Phil, Still too many interests, too many projects, and not enough time!!!!!!!!
Vist my websites - http://pminmo.com & http://millpcbs.com
Thanks for the great work! I just got my 4 axis board and did this to it while building it. -Adam
www.adambrunette.com - Converting My Harbor Freight X2 And My Jet Jvm-830 Knee Mill, As well as many other projects.
What, you mean it works? I was just joking...
I must admit I never did try this. Things are working reasonably well now and I have not taken the time to open up the controller and get out the soldering station.
Did anyone else try this? How's it working?
I had bought and extra hobby cnc boarda while back as a back up for my router cnc project that i am doing and just did the mod on that board will try it tonight or next week and leave feedback thanks for the great info.

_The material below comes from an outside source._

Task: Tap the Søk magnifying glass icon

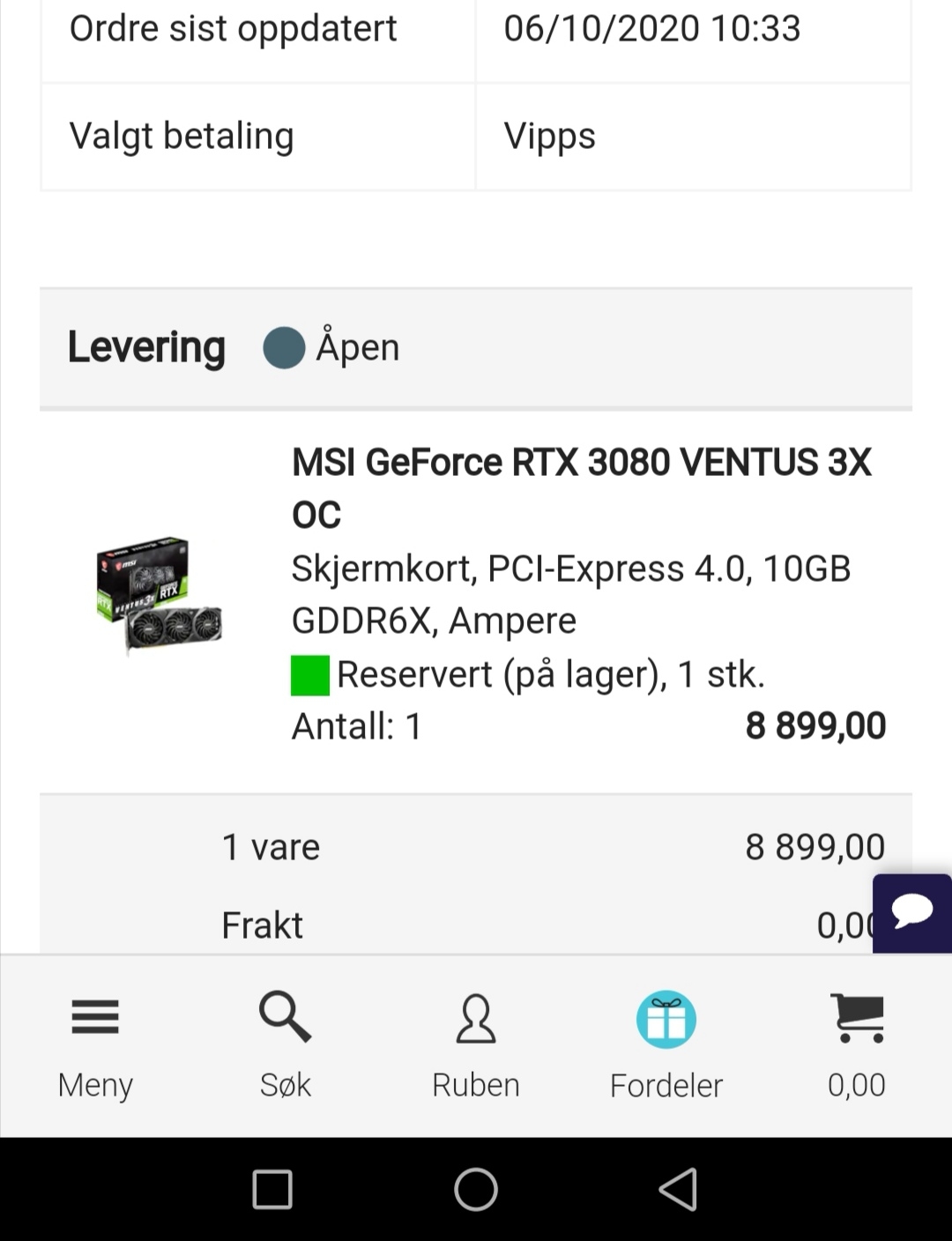Action: click(x=285, y=1016)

I have seen this problem on my other non modded board sometimes it seem like it just stalled, but the info here explains why this is happening.
Thanks a lot for the GREAT INFO.
Interesting thread. I have always assumed that the independable current reduction on each axis was particularly meant to be smart when making a 2-d job, where e.g. the z-axis could be idle for several minutes at a time.
It's a while since this thread was written, so it would be interesting to hear if anybody did try out this mod?